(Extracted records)

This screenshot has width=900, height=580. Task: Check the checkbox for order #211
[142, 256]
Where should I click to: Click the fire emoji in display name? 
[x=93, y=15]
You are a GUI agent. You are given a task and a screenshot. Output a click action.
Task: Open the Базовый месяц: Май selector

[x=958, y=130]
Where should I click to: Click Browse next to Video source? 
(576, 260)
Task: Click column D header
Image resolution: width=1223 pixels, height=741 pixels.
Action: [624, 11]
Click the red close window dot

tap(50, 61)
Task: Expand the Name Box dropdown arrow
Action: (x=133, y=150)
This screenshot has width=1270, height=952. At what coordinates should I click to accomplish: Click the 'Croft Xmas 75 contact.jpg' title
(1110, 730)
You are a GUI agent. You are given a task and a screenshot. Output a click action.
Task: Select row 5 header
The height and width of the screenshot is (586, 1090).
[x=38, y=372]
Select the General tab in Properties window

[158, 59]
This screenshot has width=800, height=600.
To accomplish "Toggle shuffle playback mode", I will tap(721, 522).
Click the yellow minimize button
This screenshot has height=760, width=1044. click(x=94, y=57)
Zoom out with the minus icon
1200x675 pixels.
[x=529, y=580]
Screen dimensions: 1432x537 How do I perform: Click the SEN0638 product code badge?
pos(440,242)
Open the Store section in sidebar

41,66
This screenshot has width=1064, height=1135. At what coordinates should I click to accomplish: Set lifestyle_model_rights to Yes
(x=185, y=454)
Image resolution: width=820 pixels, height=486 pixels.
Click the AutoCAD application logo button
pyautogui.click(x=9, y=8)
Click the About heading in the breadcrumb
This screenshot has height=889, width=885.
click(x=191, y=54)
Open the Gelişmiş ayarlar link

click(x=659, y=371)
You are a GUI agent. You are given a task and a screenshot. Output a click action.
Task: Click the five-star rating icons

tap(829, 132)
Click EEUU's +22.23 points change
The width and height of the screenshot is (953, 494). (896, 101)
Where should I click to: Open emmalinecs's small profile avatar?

** About this task **
Show every line of the records above that contains the word "header".

** Your solution **
Task: Click column D header
Task: Select row 5 header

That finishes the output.